Configuration of Disaster Recovery for 1C-Bitrix
Server died at 2:30 AM. Database was last backed up at 11:00 PM. Site is unavailable. When everything comes up — unknown: nobody checked if backup actually works. This is typical situation on projects where DR exists "on paper" but was never tested.
Components that need recovery
Bitrix project consists of several independent layers, each requires separate backup strategy:
-
Application code —
/var/www/bitrix/(core) and/local/(customizations). Code stored in git — should be standard, not exception. - Database — PostgreSQL or MySQL. For Bitrix under load — primary/replica scheme, replica snapshots.
-
Uploaded files —
/upload/,/bitrix/backup/. Volume grows continuously, often ignored when setting up backups. -
Configuration files —
/bitrix/.settings.php,/bitrix/php_interface/dbconn.php, nginx/php-fpm configs.
Built-in backup mechanism
Bitrix has built-in backup tool (/bitrix/admin/backup.php). Creates archives in /bitrix/backup/ via agent CBackupAgent. Parameters stored in b_option, module main:
-
backup_auto— enable automatic backup -
backup_period— period in hours -
backup_keep_count— number of copies to keep
Built-in backup works, but has limitations: on large projects (database > 5 GB, /upload/ > 20 GB) it times out, takes space on same server, and doesn't provide external replication out of box.
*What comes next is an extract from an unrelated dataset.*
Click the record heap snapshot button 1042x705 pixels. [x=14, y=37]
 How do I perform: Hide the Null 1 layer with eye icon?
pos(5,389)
Strategy: protection levels
Level 1 — DB in real-time. PostgreSQL streaming replication or MySQL GTID-replication. Replica receives WAL/binlog and lags by seconds. On primary failure — manual or automatic failover to replica. Configuration in postgresql.conf:
wal_level = replica
max_wal_senders = 3
wal_keep_size = 1GB
Level 2 — hourly DB snapshots. pg_dump or xtrabackup via cron, result to external storage (S3, rsync to offsite server). For PostgreSQL pg_basebackup for physical backup preferred — faster recovery.
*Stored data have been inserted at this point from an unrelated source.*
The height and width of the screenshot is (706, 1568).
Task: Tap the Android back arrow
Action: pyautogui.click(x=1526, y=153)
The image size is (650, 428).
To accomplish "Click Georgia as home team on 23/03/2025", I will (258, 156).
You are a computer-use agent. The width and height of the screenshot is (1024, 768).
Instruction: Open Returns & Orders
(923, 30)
Level 3 — file backups. /upload/ grows linearly, full backup daily is impractical. Incremental rsync or Restic:
restic -r s3:s3.amazonaws.com/bucket/upload \
backup /var/www/site/upload \
--exclude /var/www/site/upload/resize_cache
resize_cache excluded — it recovers automatically on image access.
RTO/RPO for typical project
- RPO (acceptable data loss): with streaming replication — seconds. With hourly snapshots — up to 1 hour.
- RTO (recovery time): depends on database size. PostgreSQL with WAL PITR recovers 10 GB database in 15–30 minutes. Application deployment from git + config recovery — 5–10 minutes.
Testing DR — mandatory step
DR without regular testing — false confidence. Quarterly: take latest backup, raise on isolated stand, check:
# Verify database dump integrity
pg_restore --list /backup/site.dump | tail -20
# Verify site raises from backup
# Test: place order, login to admin
Record actual recovery time. If exceeds stated RTO — optimize procedure.
What to configure
- PostgreSQL/MySQL streaming replication with replica lag monitoring
- Hourly
pg_dumporpg_basebackupto external storage - Incremental
/upload/backup via Restic or rsync excludingresize_cache - Recovery script with documented action order
- Quarterly testing schedule with real RTO measurement
- Alerts on backup failure (file absent for last X hours)